牧野君はテーブルに頬杖をついて、しばらく横を向いたままだった。
 沈黙が続き、5分にも10分にも思えた。
 彼の深い溜め息が聴こえてやっと、こちらに視線を戻す。そして第一声。

「やっぱ諦めないス」

「牧野君・・・っ」

 わたしは眉を寄せ、首を横に振った。

「駄目よ。わたしもあのひとを諦めないもの。意味が無いことは止めて」

「勘違いしないで下さいよ。俺の気持ち押し付けてストーカーやるつもりはないっス」

 冷静な彼。

「・・・たぶん俺が何言っても平行線だし、なら見届けさせて下さいよ。
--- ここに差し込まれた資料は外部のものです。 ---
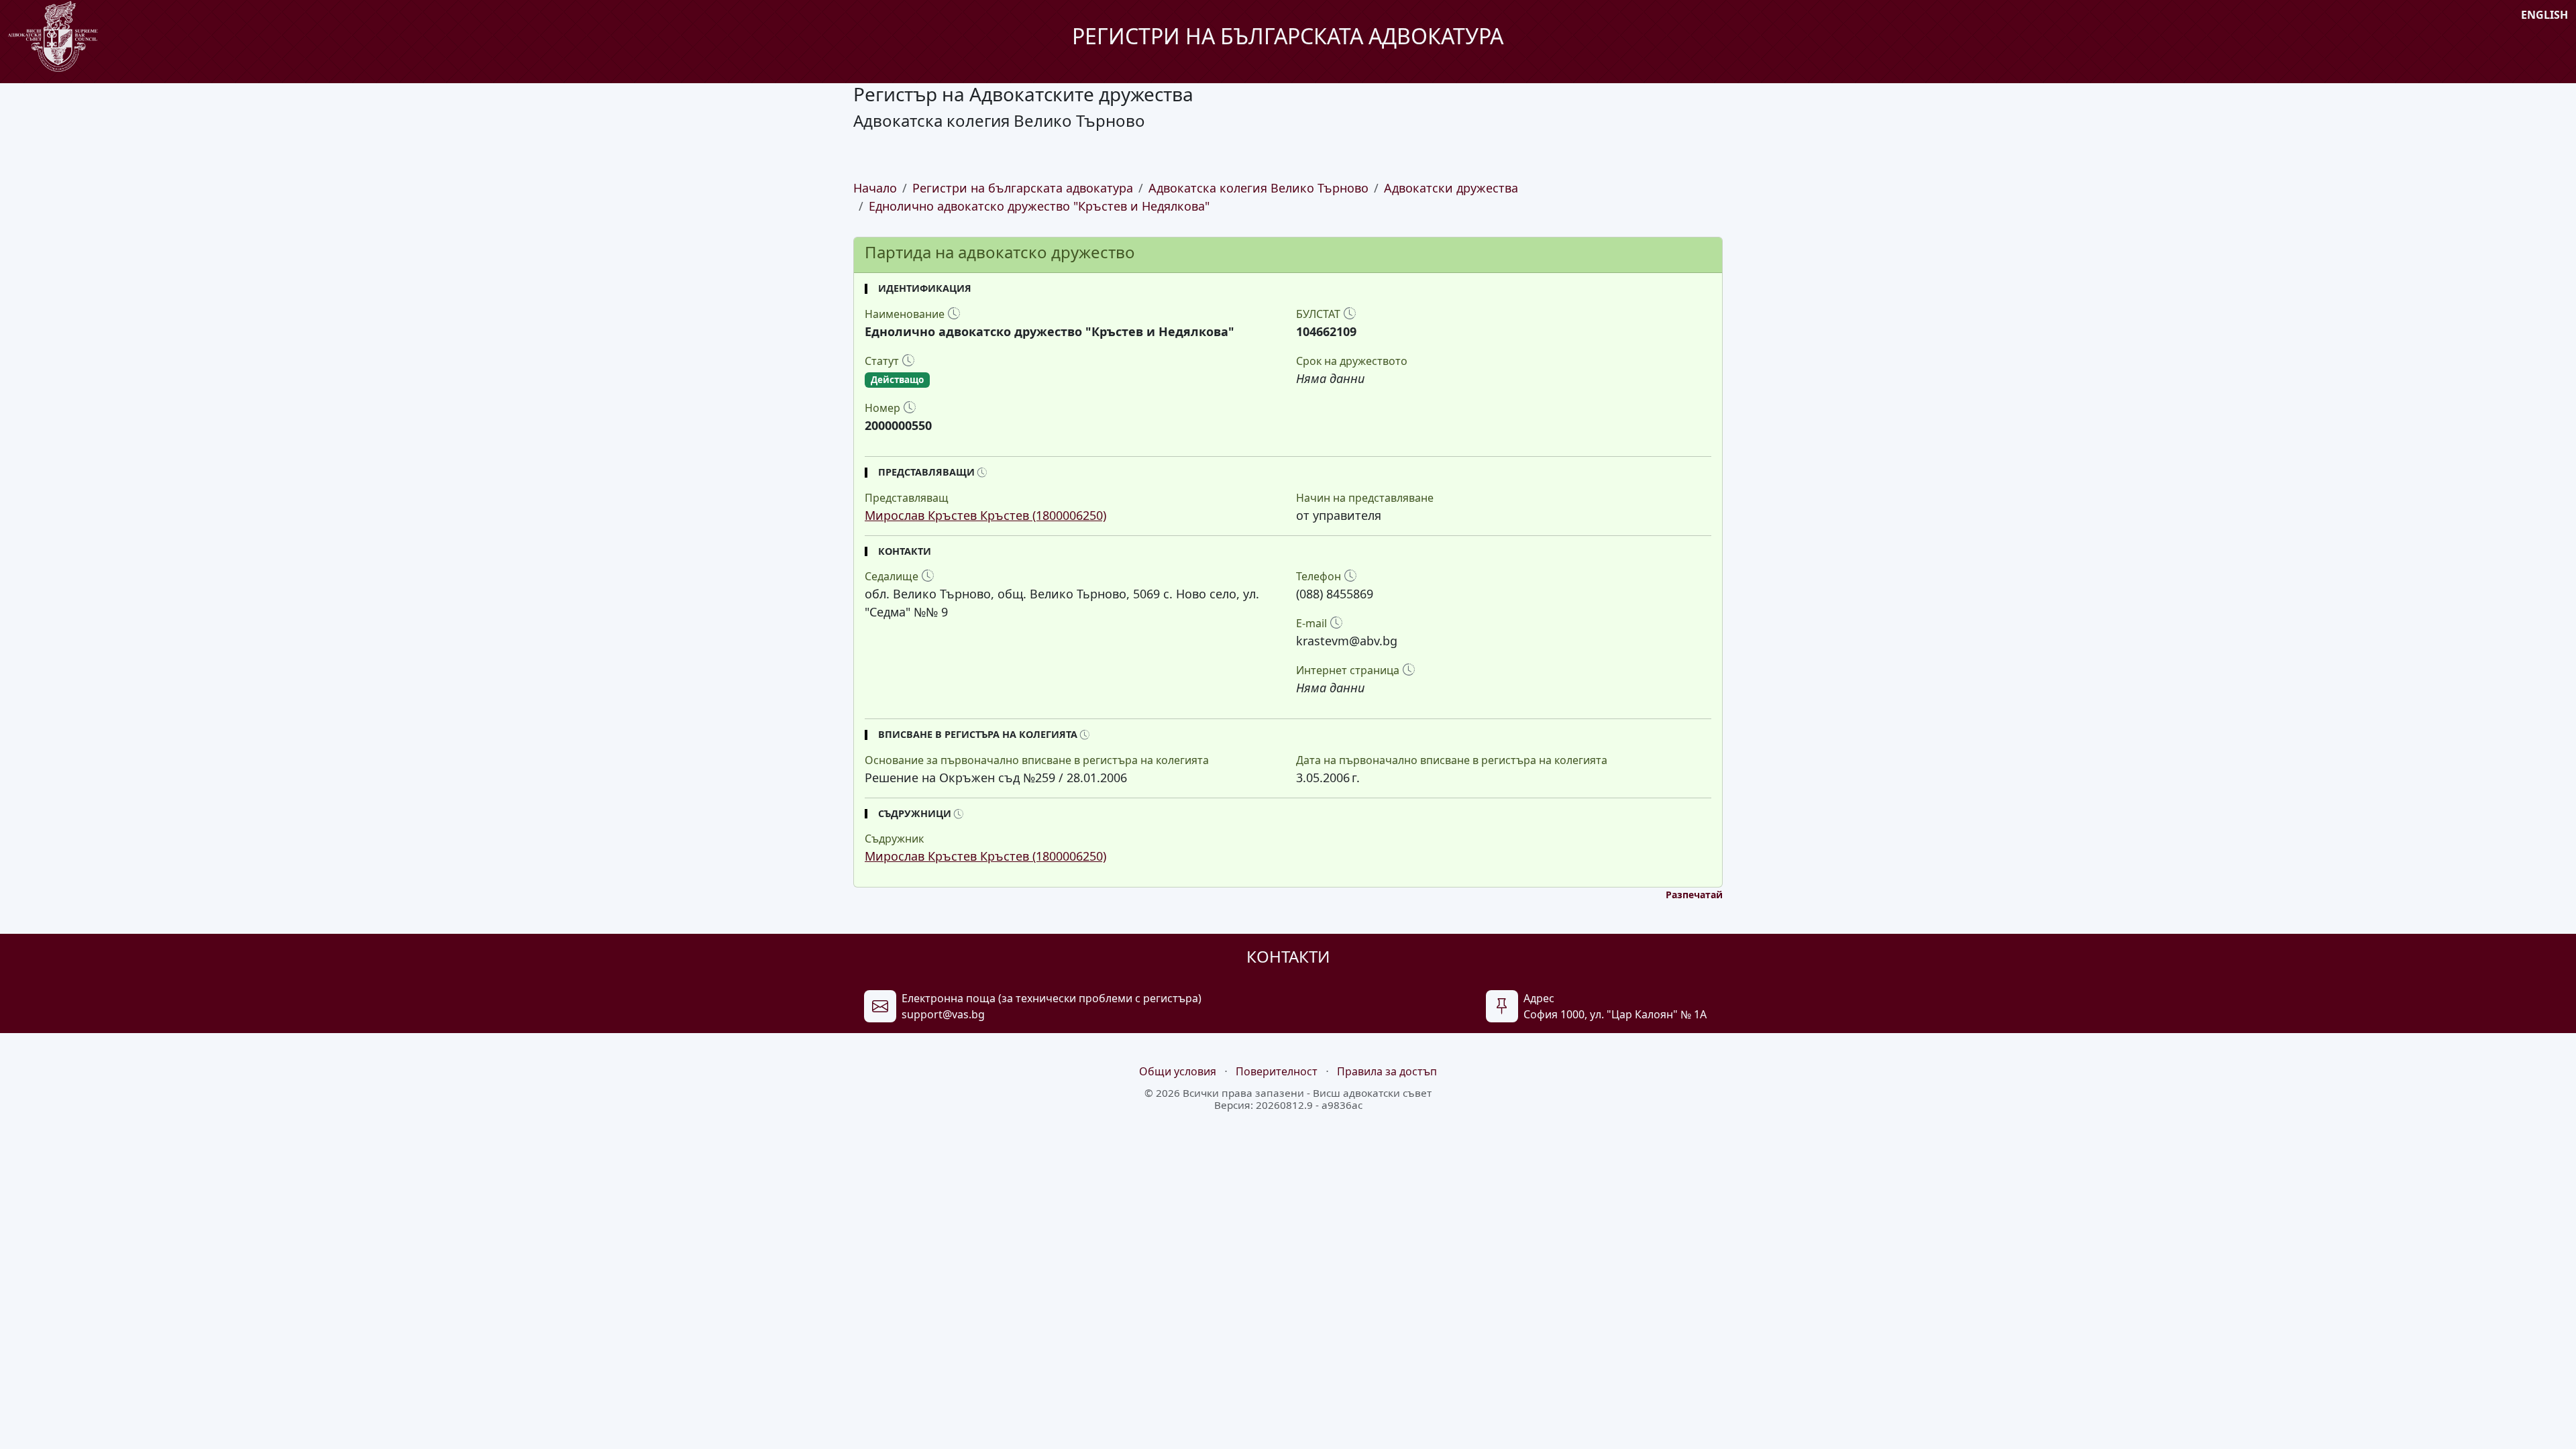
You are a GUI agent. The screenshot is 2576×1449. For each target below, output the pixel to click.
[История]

織江さんがホントに幸せなら文句無いんで」

「牧野君・・・・・・」

「俺の気が済んだら諦めるスから。別に邪魔する気も無いし、その辺は信用してもらえないスか」

「・・・・・・・・・分かったわ」

「仕事始まっても今まで通りで」

「それは、・・・うん。・・・わたしもそうしたいし」

 何ていうか。断られた彼の方が強気というか。牧野君て、いつも口数少ないから性格が大人しいのかと思ってた。そう言えば、渉さんも諦めが悪いタイプだ・・・って。どうして分かったのかしら。気取られないようそっと溜め息を漏らす。

「織江さん」

「・・・ん?」

「彼氏さんに伝言いいスか」

「内容によるけど・・・」

「織江さん泣かせたら、ネットとSNS駆使して抹殺しますよ俺。絶対」




 彼は本気で言っていたと思う。

「幸せじゃないと・・・赦さないよ」

 アイスコーヒーを飲み干してポツンと呟く。
 わたしは、どうしてか涙が滲んで来て。誤魔化すように微笑むのがやっとだった。